- **About this task**: The expected output is a copy of every line in the records with the string "computer".

Saved data entries
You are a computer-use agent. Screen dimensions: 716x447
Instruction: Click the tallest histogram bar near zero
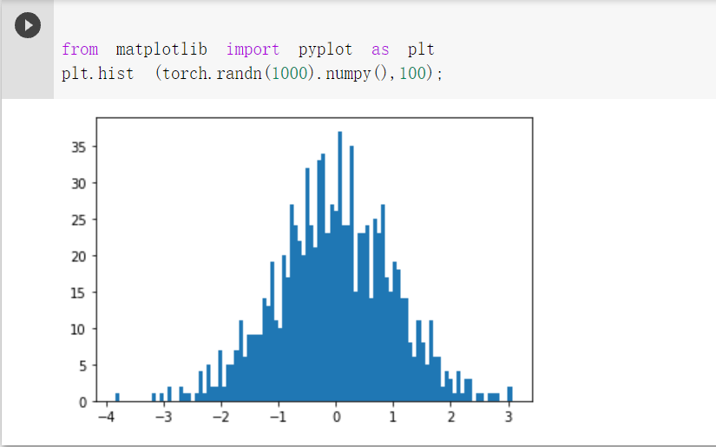339,266
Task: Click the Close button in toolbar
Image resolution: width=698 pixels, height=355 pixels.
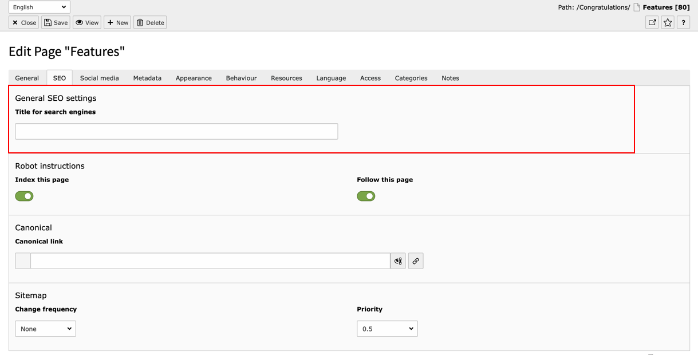Action: tap(24, 22)
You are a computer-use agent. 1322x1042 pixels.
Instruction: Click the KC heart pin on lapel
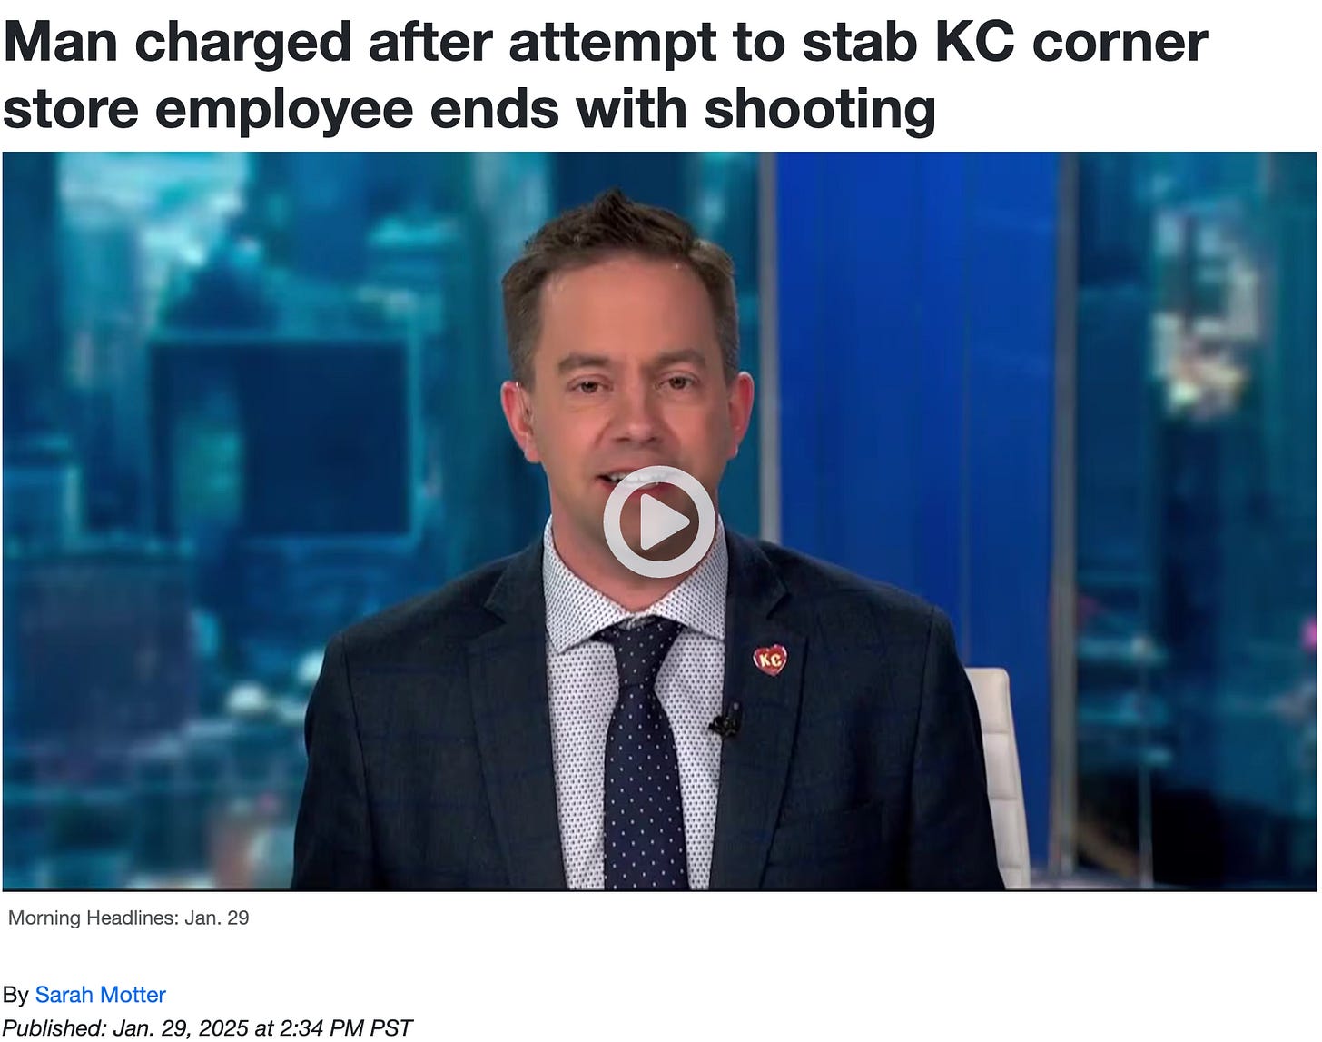coord(770,659)
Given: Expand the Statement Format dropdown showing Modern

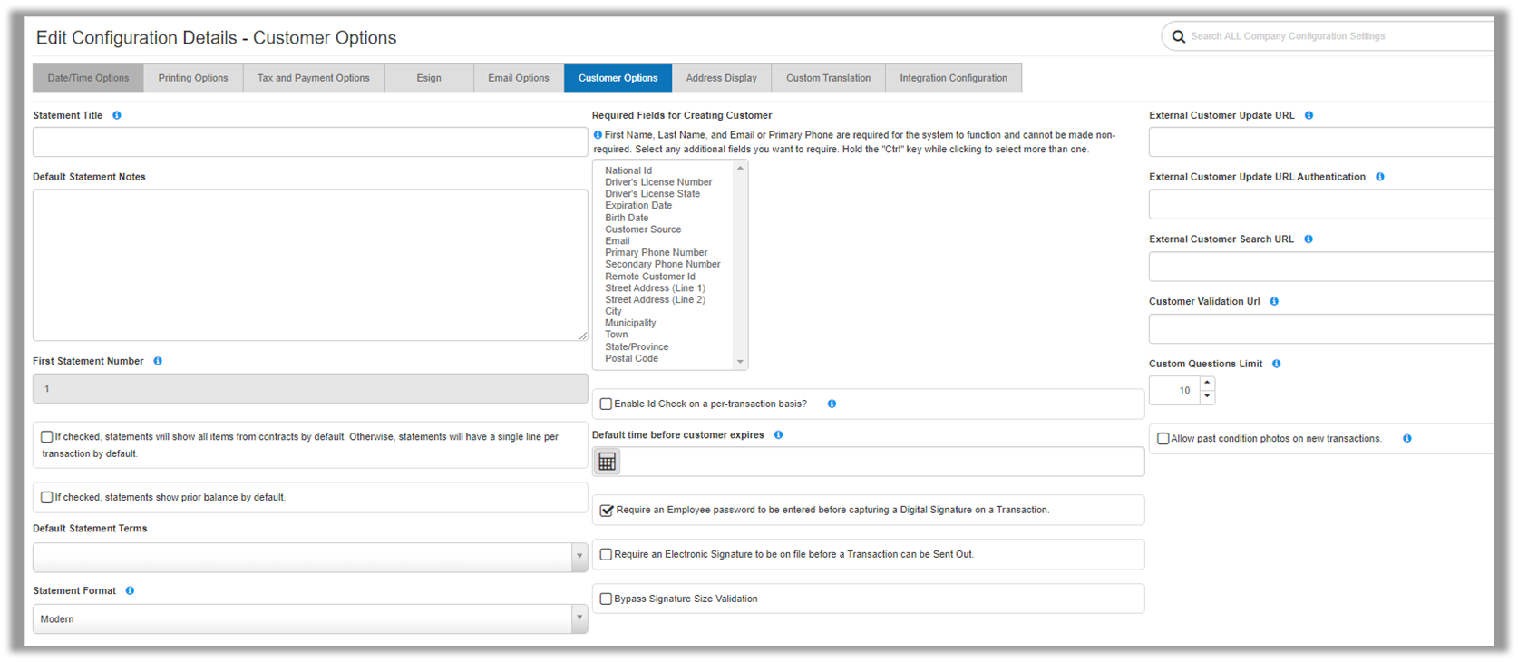Looking at the screenshot, I should click(579, 618).
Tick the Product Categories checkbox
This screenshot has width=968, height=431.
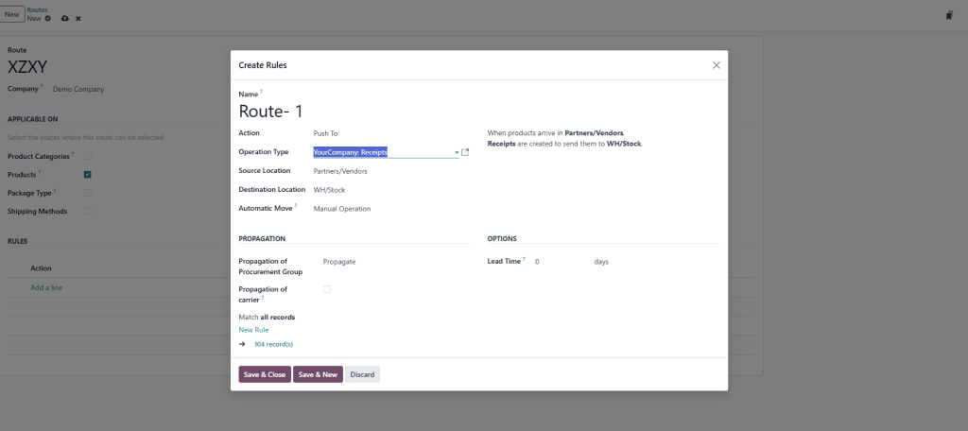(88, 156)
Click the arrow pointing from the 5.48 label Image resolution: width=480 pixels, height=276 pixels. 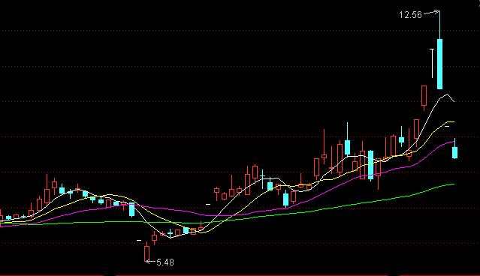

- **Exercise result**:
You are a computer-use agent. Screen dimensions: 716x447
You are a computer-use agent. 1322x1042 pixels.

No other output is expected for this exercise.